AML Compliance aids fight against human traffickers
The U.S. State Department late last week released its 2016 Trafficking in Persons (TIP) report, and the results are not encouraging. Burma (also known as Myanmar) drew the most headlines when it slipped to Tier 3, the worst-possible ranking; and the ruling military government in Thailand no doubt gained a small measure of satisfaction when Thailand moved from Tier 3 to the Tier 2 Watch List. Thailand’s slight move upward was decried by human-rights groups who cite extreme child labor abuses among other grave concerns.
For financial institutions tasked with keeping criminals and money launderers out of the international financial system, the geographic risk—and the grave toll on victims—posed by human traffickers is vast, and it is spread out over various continents.
The Tier 3 list and the Tier 2 Watch List include over 70 countries. Tier 3 countries are deemed by the State Department not to be making significant efforts to meet the minimum standards to prevent human trafficking, and Tier 2 Watch List countries are described as making efforts and making commitments to efforts but there is an increase in victims of severe trafficking and/or there is no evidence of increasing enforcement efforts.

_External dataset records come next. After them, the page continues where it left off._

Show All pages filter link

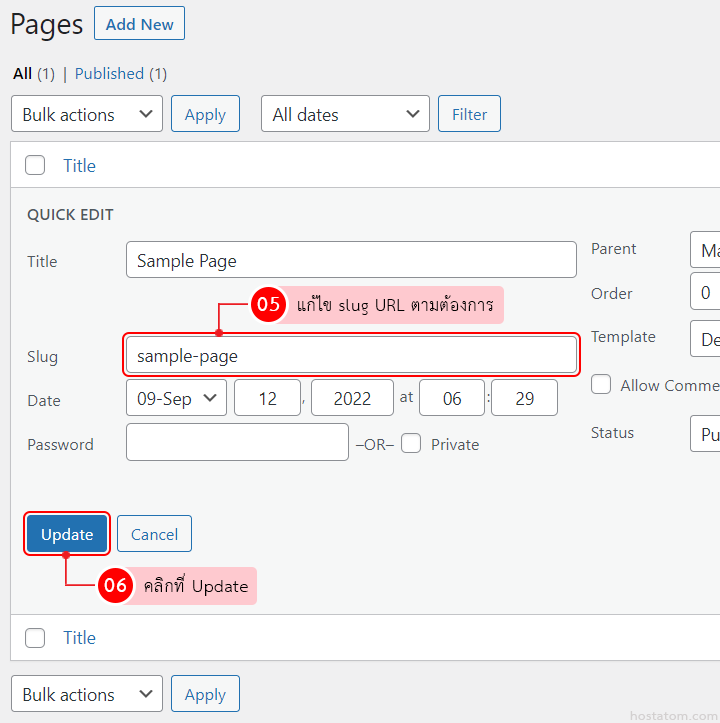pyautogui.click(x=23, y=73)
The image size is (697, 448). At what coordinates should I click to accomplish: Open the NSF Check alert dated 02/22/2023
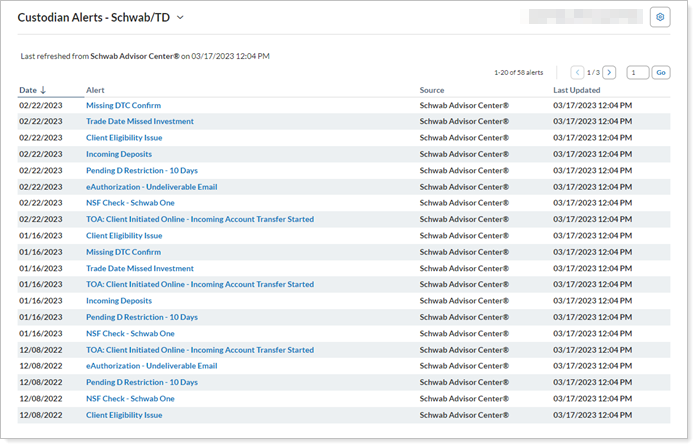click(130, 203)
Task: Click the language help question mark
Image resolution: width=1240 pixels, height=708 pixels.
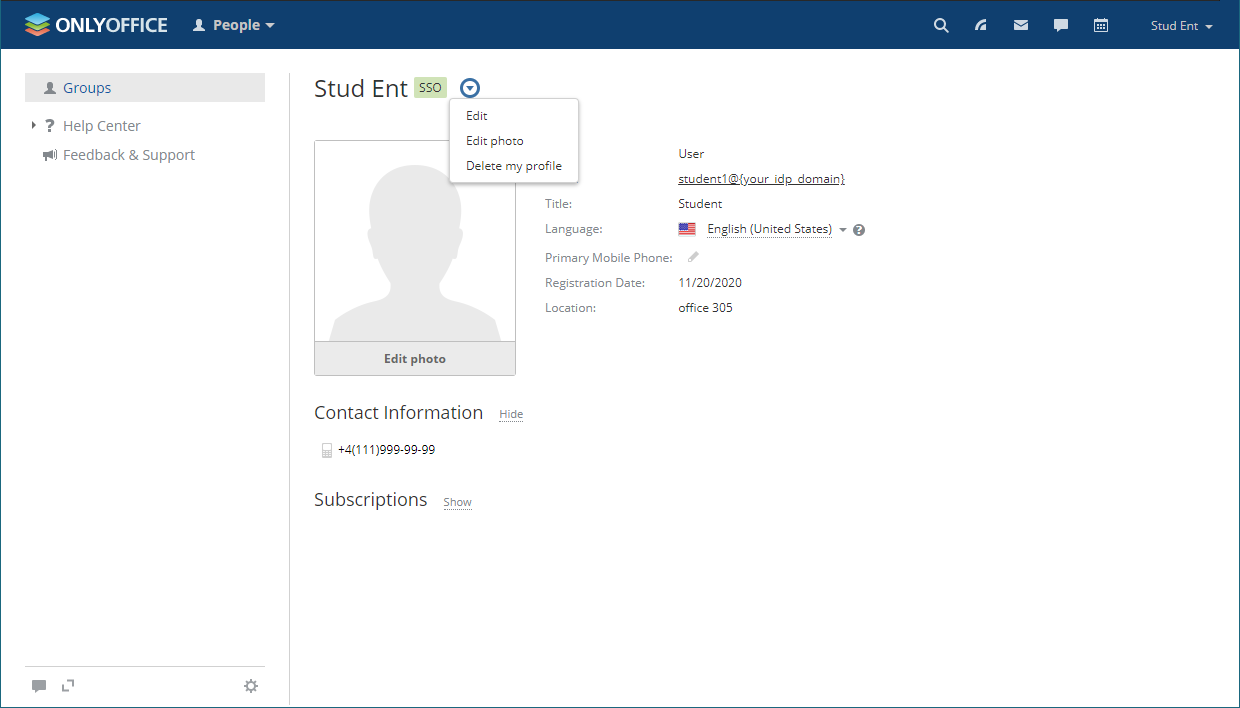Action: [x=858, y=229]
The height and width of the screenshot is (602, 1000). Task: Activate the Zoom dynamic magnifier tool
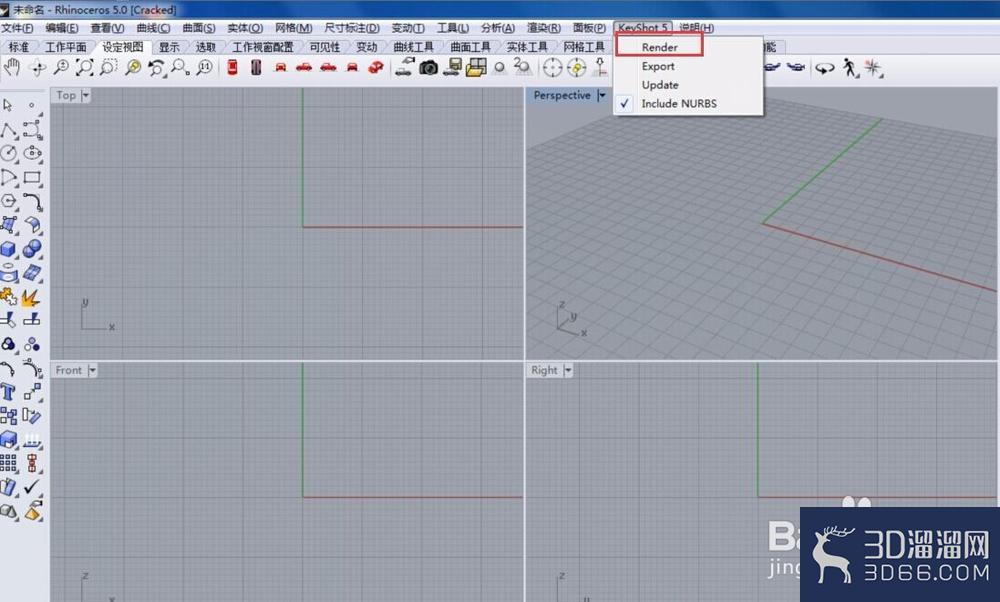(x=133, y=66)
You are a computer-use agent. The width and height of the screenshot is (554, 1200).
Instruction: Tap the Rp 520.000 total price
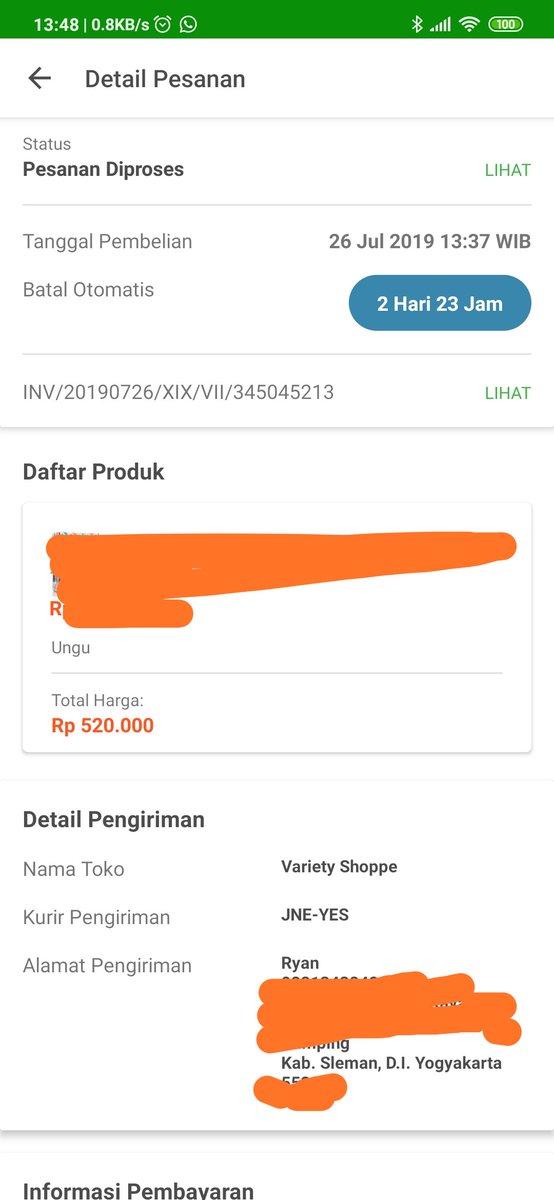103,725
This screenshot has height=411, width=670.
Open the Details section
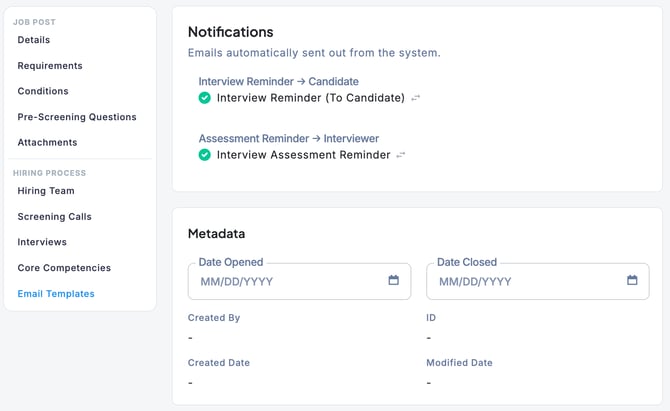(x=34, y=40)
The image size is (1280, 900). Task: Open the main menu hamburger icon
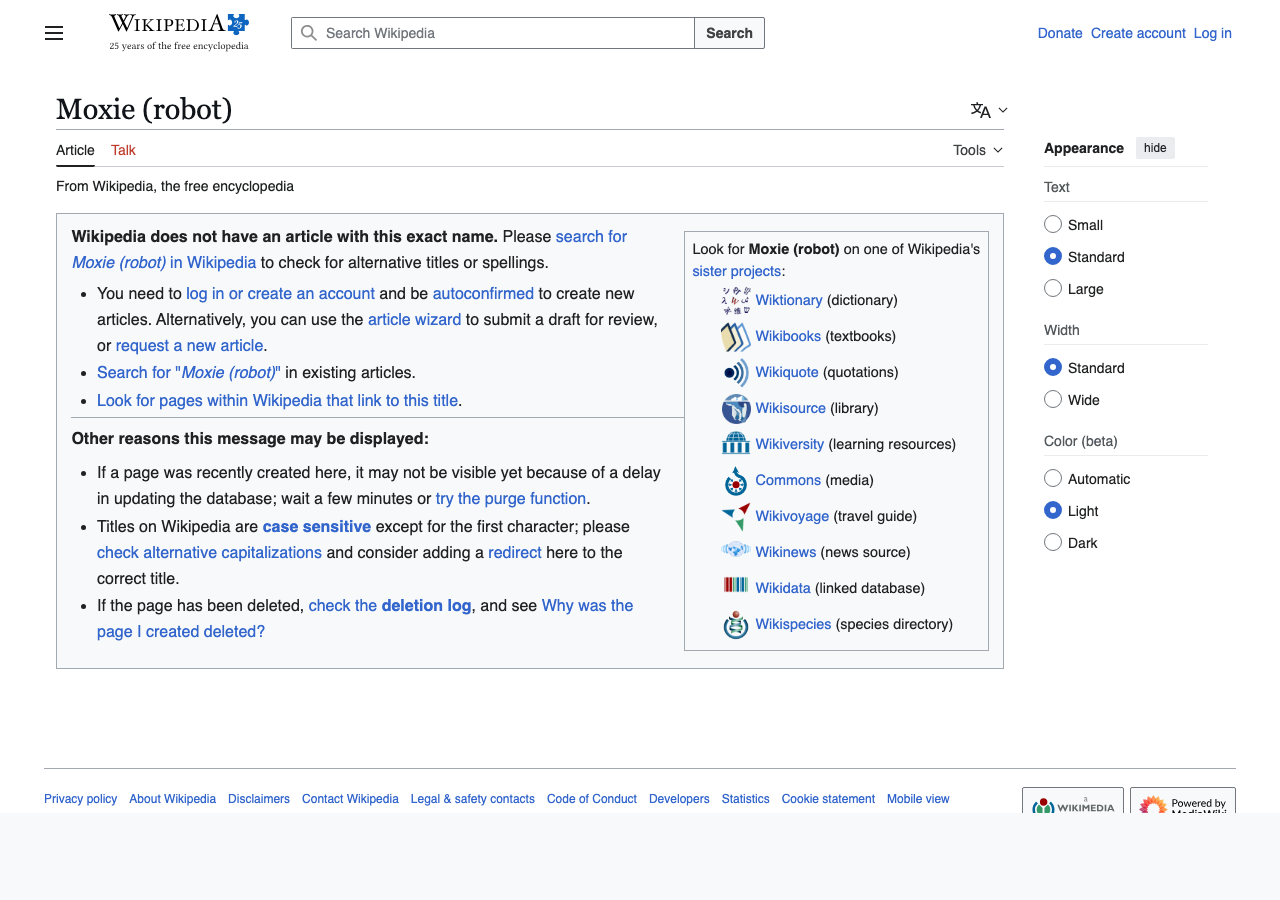[53, 32]
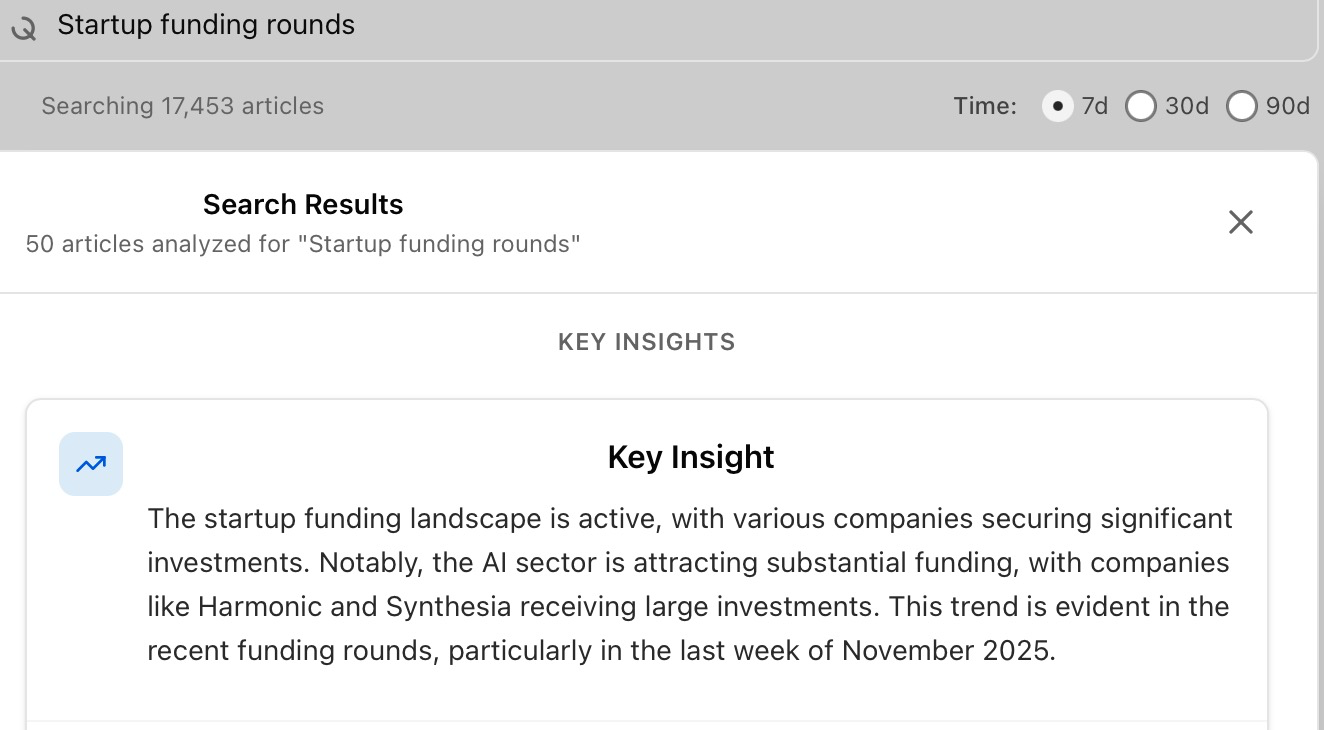The height and width of the screenshot is (730, 1324).
Task: Click the "Searching 17,453 articles" status text
Action: 183,106
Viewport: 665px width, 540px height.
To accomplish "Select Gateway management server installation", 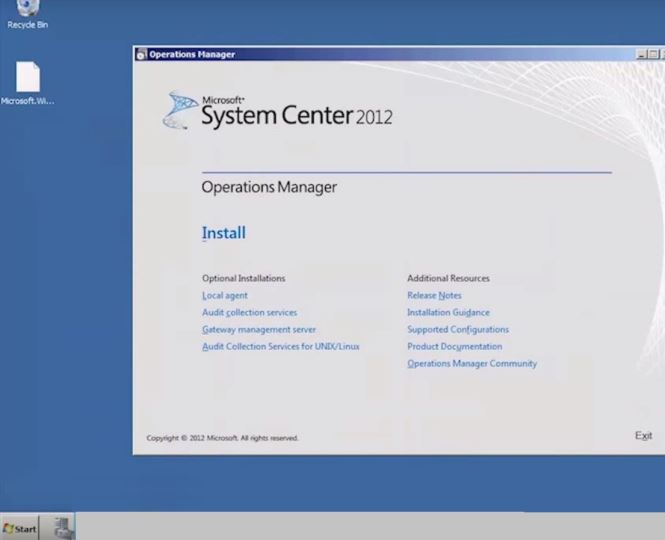I will click(258, 330).
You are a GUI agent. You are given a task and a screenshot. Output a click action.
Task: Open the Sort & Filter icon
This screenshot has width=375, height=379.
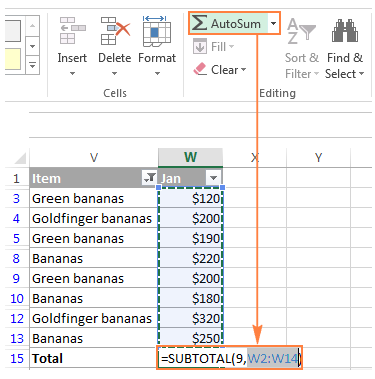pos(301,31)

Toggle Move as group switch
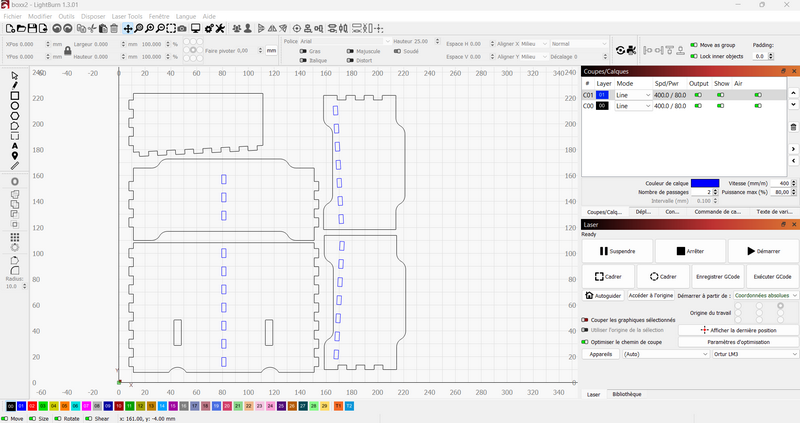tap(695, 45)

Andrew Prozes of the Association of Certified AML Specialists opined in American Banker last year that financial institutions should actively and explicitly strive to be a partner in the fight against human trafficking. Prozes also encouraged banks to identify news trends in illicit-fund behaviors and react quickly: “The valuable information supplied by compliance departments has helped law enforcement agencies form new typologies to detect human trafficking,” he wrote.
Prozes noted that victims of trafficking are rarely in a position to fight against it themselves, but authorities and financial institutions can work together to flag AML-related trafficking behaviors in the financial system. He noted for instance that financial monitoring is a powerful tool to identify businesses moving a lot of cash
Compliance officers and bank managers no doubt grow weary of the AML/CFT demands that seem to grow and grow, but reading some of the country narratives in the 2016 TIP Report are heart wrenching given the predominance of children, women, and the poor—and the horrors that victims of trafficking endure.
In Burma, for example, the TIP Report notes that child soldiers and child servants of the military remain common, and for men and women the following frequently occurs: “Some Burmese men in the Thai fishing industry are subjected to debt bondage, passport confiscation, threats of physical or financial harm, or fraudulent recruitment; some are also subjected to physical abuse and forced to remain aboard vessels in international waters for years. Burmese women are transported to China and subjected to sex trafficking and domestic servitude through forced marriages to Chinese men…”
The report, which focuses on whether and to what degree national governments fight human trafficking, provides details for each country in each tier, and it’s packed with examples of sex trafficking and forced labor—with virtually no avenues of escape or redress for the victims.